## Data on locating visible targets
※

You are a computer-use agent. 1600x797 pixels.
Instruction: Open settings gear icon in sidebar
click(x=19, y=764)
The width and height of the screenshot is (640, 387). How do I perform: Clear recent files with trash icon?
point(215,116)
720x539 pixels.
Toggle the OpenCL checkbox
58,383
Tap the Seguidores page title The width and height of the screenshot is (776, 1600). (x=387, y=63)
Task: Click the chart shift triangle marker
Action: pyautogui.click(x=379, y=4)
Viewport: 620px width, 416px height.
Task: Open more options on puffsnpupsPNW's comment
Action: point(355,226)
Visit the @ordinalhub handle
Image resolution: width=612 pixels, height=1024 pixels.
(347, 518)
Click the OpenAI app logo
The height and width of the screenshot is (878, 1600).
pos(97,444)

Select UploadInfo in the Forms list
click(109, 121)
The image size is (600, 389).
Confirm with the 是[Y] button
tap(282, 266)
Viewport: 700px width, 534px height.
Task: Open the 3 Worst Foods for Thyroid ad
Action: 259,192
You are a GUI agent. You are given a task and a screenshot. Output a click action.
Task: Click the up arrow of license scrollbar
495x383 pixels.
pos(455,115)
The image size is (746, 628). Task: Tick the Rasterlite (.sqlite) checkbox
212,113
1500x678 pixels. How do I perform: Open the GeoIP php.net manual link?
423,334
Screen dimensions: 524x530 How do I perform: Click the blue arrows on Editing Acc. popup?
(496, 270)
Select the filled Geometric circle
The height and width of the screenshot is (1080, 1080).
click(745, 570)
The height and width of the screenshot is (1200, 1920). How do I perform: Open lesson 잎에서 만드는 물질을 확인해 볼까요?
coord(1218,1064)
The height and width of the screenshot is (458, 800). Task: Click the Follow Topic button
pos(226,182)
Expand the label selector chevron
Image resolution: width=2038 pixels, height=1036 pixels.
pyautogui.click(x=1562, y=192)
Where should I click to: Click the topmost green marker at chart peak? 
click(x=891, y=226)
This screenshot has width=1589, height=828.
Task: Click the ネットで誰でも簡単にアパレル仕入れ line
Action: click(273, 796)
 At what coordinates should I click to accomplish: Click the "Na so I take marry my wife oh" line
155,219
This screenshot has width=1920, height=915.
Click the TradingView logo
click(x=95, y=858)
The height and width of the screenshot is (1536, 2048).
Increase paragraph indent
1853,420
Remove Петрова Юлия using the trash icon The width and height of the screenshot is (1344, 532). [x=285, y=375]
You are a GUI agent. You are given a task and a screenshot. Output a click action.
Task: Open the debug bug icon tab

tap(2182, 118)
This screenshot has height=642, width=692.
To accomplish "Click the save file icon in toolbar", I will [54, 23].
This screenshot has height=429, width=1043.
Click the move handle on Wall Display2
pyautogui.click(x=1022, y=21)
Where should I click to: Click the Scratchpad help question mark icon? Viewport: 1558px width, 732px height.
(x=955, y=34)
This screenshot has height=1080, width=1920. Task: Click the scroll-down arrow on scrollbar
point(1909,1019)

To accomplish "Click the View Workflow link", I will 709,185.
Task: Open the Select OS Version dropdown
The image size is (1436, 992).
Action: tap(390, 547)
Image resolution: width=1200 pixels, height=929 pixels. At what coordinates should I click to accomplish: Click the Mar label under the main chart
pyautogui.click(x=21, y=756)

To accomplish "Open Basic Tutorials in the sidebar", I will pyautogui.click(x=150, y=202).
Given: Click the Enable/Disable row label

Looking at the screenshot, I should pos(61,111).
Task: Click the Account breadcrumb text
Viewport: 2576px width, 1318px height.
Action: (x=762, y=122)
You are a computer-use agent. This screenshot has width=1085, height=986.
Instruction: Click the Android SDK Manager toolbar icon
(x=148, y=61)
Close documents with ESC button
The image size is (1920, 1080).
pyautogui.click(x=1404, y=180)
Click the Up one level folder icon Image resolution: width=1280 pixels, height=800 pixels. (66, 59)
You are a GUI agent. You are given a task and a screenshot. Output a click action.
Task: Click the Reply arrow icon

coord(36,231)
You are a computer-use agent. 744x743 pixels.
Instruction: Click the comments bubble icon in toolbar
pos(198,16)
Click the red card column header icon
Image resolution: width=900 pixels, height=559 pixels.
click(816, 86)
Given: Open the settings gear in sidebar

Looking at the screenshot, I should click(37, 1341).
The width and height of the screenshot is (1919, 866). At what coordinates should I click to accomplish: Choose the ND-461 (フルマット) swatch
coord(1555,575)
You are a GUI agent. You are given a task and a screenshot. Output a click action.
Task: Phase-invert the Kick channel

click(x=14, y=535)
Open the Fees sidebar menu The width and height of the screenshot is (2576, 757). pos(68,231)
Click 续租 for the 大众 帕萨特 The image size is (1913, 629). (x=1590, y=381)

※

## Problem description
Recast every line of the records above as a Markdown table with the columns "No." and "Text." Number the rows in order and omit blank lines.

## Result
| No. | Text |
|---|---|
| 1 | You are a computer-use agent. 1600x797 pixels. |
| 2 | Instruction: Open settings gear icon in sidebar |
| 3 | click(x=19, y=764) |
| 4 | The width and height of the screenshot is (640, 387). How do I perform: Clear recent files with trash icon? |
| 5 | point(215,116) |
| 6 | 720x539 pixels. |
| 7 | Toggle the OpenCL checkbox |
| 8 | 58,383 |
| 9 | Tap the Seguidores page title The width and height of the screenshot is (776, 1600). (x=387, y=63) |
| 10 | Task: Click the chart shift triangle marker |
| 11 | Action: pyautogui.click(x=379, y=4) |
| 12 | Viewport: 620px width, 416px height. |
| 13 | Task: Open more options on puffsnpupsPNW's comment |
| 14 | Action: point(355,226) |
| 15 | Visit the @ordinalhub handle |
| 16 | Image resolution: width=612 pixels, height=1024 pixels. |
| 17 | (347, 518) |
| 18 | Click the OpenAI app logo |
| 19 | The height and width of the screenshot is (878, 1600). |
| 20 | pos(97,444) |
| 21 | Select UploadInfo in the Forms list |
| 22 | click(109, 121) |
| 23 | The image size is (600, 389). |
| 24 | Confirm with the 是[Y] button |
| 25 | tap(282, 266) |
| 26 | Viewport: 700px width, 534px height. |
| 27 | Task: Open the 3 Worst Foods for Thyroid ad |
| 28 | Action: 259,192 |
| 29 | You are a GUI agent. You are given a task and a screenshot. Output a click action. |
| 30 | Task: Click the up arrow of license scrollbar |
| 31 | 495x383 pixels. |
| 32 | pos(455,115) |
| 33 | The image size is (746, 628). Task: Tick the Rasterlite (.sqlite) checkbox |
| 34 | 212,113 |
| 35 | 1500x678 pixels. How do I perform: Open the GeoIP php.net manual link? |
| 36 | 423,334 |
| 37 | Screen dimensions: 524x530 How do I perform: Click the blue arrows on Editing Acc. popup? |
| 38 | (496, 270) |
| 39 | Select the filled Geometric circle |
| 40 | The height and width of the screenshot is (1080, 1080). |
| 41 | click(745, 570) |
| 42 | The height and width of the screenshot is (1200, 1920). How do I perform: Open lesson 잎에서 만드는 물질을 확인해 볼까요? |
| 43 | coord(1218,1064) |
| 44 | The height and width of the screenshot is (458, 800). Task: Click the Follow Topic button |
| 45 | pos(226,182) |
| 46 | Expand the label selector chevron |
| 47 | Image resolution: width=2038 pixels, height=1036 pixels. |
| 48 | pyautogui.click(x=1562, y=192) |
| 49 | Where should I click to: Click the topmost green marker at chart peak?  |
| 50 | click(x=891, y=226) |
| 51 | This screenshot has width=1589, height=828. |
| 52 | Task: Click the ネットで誰でも簡単にアパレル仕入れ line |
| 53 | Action: click(273, 796) |
| 54 |  At what coordinates should I click to accomplish: Click the "Na so I take marry my wife oh" line |
| 55 | 155,219 |
| 56 | This screenshot has width=1920, height=915. |
| 57 | Click the TradingView logo |
| 58 | click(x=95, y=858) |
| 59 | The height and width of the screenshot is (1536, 2048). |
| 60 | Increase paragraph indent |
| 61 | 1853,420 |
| 62 | Remove Петрова Юлия using the trash icon The width and height of the screenshot is (1344, 532). [x=285, y=375] |
| 63 | You are a GUI agent. You are given a task and a screenshot. Output a click action. |
| 64 | Task: Open the debug bug icon tab |
| 65 | tap(2182, 118) |
| 66 | This screenshot has height=642, width=692. |
| 67 | To accomplish "Click the save file icon in toolbar", I will [54, 23]. |
| 68 | This screenshot has height=429, width=1043. |
| 69 | Click the move handle on Wall Display2 |
| 70 | pyautogui.click(x=1022, y=21) |
| 71 | Where should I click to: Click the Scratchpad help question mark icon? Viewport: 1558px width, 732px height. |
| 72 | (x=955, y=34) |
| 73 | This screenshot has height=1080, width=1920. Task: Click the scroll-down arrow on scrollbar |
| 74 | point(1909,1019) |
| 75 | To accomplish "Click the View Workflow link", I will 709,185. |
| 76 | Task: Open the Select OS Version dropdown |
| 77 | The image size is (1436, 992). |
| 78 | Action: tap(390, 547) |
| 79 | Image resolution: width=1200 pixels, height=929 pixels. At what coordinates should I click to accomplish: Click the Mar label under the main chart |
| 80 | pyautogui.click(x=21, y=756) |
| 81 | To accomplish "Open Basic Tutorials in the sidebar", I will pyautogui.click(x=150, y=202). |
| 82 | Given: Click the Enable/Disable row label |
| 83 | Looking at the screenshot, I should pos(61,111). |
| 84 | Task: Click the Account breadcrumb text |
| 85 | Viewport: 2576px width, 1318px height. |
| 86 | Action: (x=762, y=122) |
| 87 | You are a computer-use agent. This screenshot has width=1085, height=986. |
| 88 | Instruction: Click the Android SDK Manager toolbar icon |
| 89 | (x=148, y=61) |
| 90 | Close documents with ESC button |
| 91 | The image size is (1920, 1080). |
| 92 | pyautogui.click(x=1404, y=180) |
| 93 | Click the Up one level folder icon Image resolution: width=1280 pixels, height=800 pixels. (66, 59) |
| 94 | You are a GUI agent. You are given a task and a screenshot. Output a click action. |
| 95 | Task: Click the Reply arrow icon |
| 96 | coord(36,231) |
| 97 | You are a computer-use agent. 744x743 pixels. |
| 98 | Instruction: Click the comments bubble icon in toolbar |
| 99 | pos(198,16) |
| 100 | Click the red card column header icon |
| 101 | Image resolution: width=900 pixels, height=559 pixels. |
| 102 | click(816, 86) |
| 103 | Given: Open the settings gear in sidebar |
| 104 | Looking at the screenshot, I should click(37, 1341). |
| 105 | The width and height of the screenshot is (1919, 866). At what coordinates should I click to accomplish: Choose the ND-461 (フルマット) swatch |
| 106 | coord(1555,575) |
| 107 | You are a GUI agent. You are given a task and a screenshot. Output a click action. |
| 108 | Task: Phase-invert the Kick channel |
| 109 | click(x=14, y=535) |
| 110 | Open the Fees sidebar menu The width and height of the screenshot is (2576, 757). pos(68,231) |
| 111 | Click 续租 for the 大众 帕萨特 The image size is (1913, 629). (x=1590, y=381) |